Loin des tapis bleus de la Foire Internationale de Lisbonne (lieu du sommet Ue-Afrique),les organisations de la société civile européenne et africaines ont choisi la faculté des beaux arts de Bruxelles pour organiser un contre sommet autour du slogan : Afrique-Europe, il y a des alternatives.
Sous les feux de la rampe, on retrouve de nombreux mouvements altermondialistes qui ne ratent plus aucun rendez-vous pour dénoncer les effets pervers de la mondialisation qui, selon eux, fait des ravages en Afrique.
‘’ Nous sommes là pour dénoncer l’hypocrisie des Chefs d’Etat africains et européens. Demain, ils diront encore qu’ils parlent en notre nom alors qu’ils ont toujours menées des politiques qui vont l’encontre des peuples qu’ils représentent’’, martèle Timoteo Marcelo de l’Ong ‘’ Solidariedade Imigrante’’ lors d’une conférence de presse tenu ce vendredi, siège du Syndicat des Professeurs du Grand Lisbonne. Pour lui, le sommet Ue-Afrique n’est rien d’autre qu’une nouvelle balade de santé des décideurs africains et européens qui n’apportera pas de solutions concrètes aux problèmes du continent africain. Il estime qu’on ne saurait parler de coopération euro-africaine en fermant les portes de l’Europe à des centaines de jeunes africains qui choissent la voie difficile l’immigration clandestine. ‘’ Le droit de s’installer dans un pays est un droit fondamental. Vous ne pouvez vouloir coopérer avec un pays lorsque vous compliquer la vie à ses ressortissants qui désirent s’installer chez vous’’, dénonce Timoteo Marcelo
Le contre-sommet de Lisbonne entend également mettre en garde les Chefs d’Etat africains, notamment ceux de la région ouest du continent contre toute tentative de signature des accords de partenariats économiques.

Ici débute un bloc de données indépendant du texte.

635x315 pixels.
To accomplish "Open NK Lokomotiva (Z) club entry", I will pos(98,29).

Selon Ndiogou Fall, Président du Roppa (Réseau des Organisations de producteurs d’Afrique de l’Ouest), les APE comportent d’énormes risques pour les producteurs africains qui seront en concurrence directe avec leurs homologues européens qui bénéficient des subventions et encore davantage de risques pour les Etats qui verront les budgets publics s’éroder à cause de la baisse des tarifs douaniers.

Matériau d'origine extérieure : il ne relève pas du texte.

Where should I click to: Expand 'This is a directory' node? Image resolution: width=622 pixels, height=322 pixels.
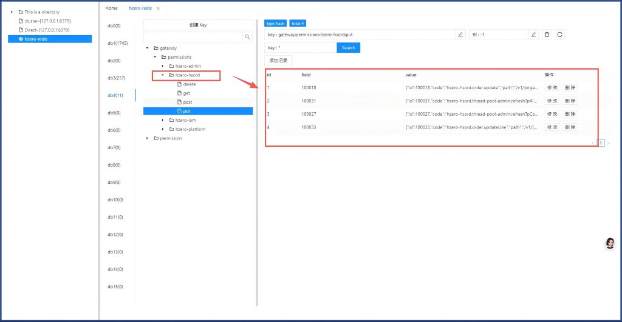pyautogui.click(x=12, y=12)
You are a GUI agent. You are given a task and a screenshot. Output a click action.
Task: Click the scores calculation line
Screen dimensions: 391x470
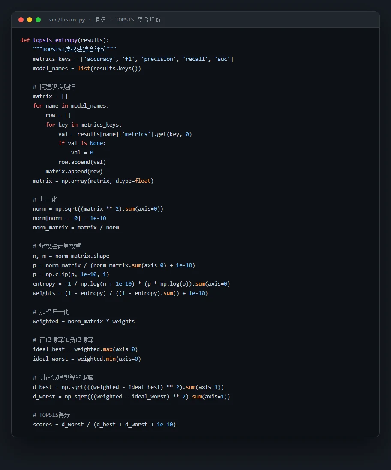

‘’ Nous ne comprenons pas pourquoi on veut obliger nos pays, à coup de promesse d’aide au développement, à baisser les tarifs alors que l’Union européenne continue de d’appliquer 64% de droits de douane sur les importations des produits laitiers sur son territoire’’, s’insurge Ndiogou Fall qui conclut : ‘’ Nous préférons les ressources propres à une aide incertaine’’.
Au-delà de l’étiquette activiste que certains détracteurs semblent lui porter, la réunion des organisations de la société civile se veut surtout une rencontre de propositions sur les grands défis du continent africain. La souveraineté alimentaire, l’immigration et les changements climatiques constituent aux yeux des altermondialistes des questions essentielles auxquelles il faut trouver des solutions urgentes.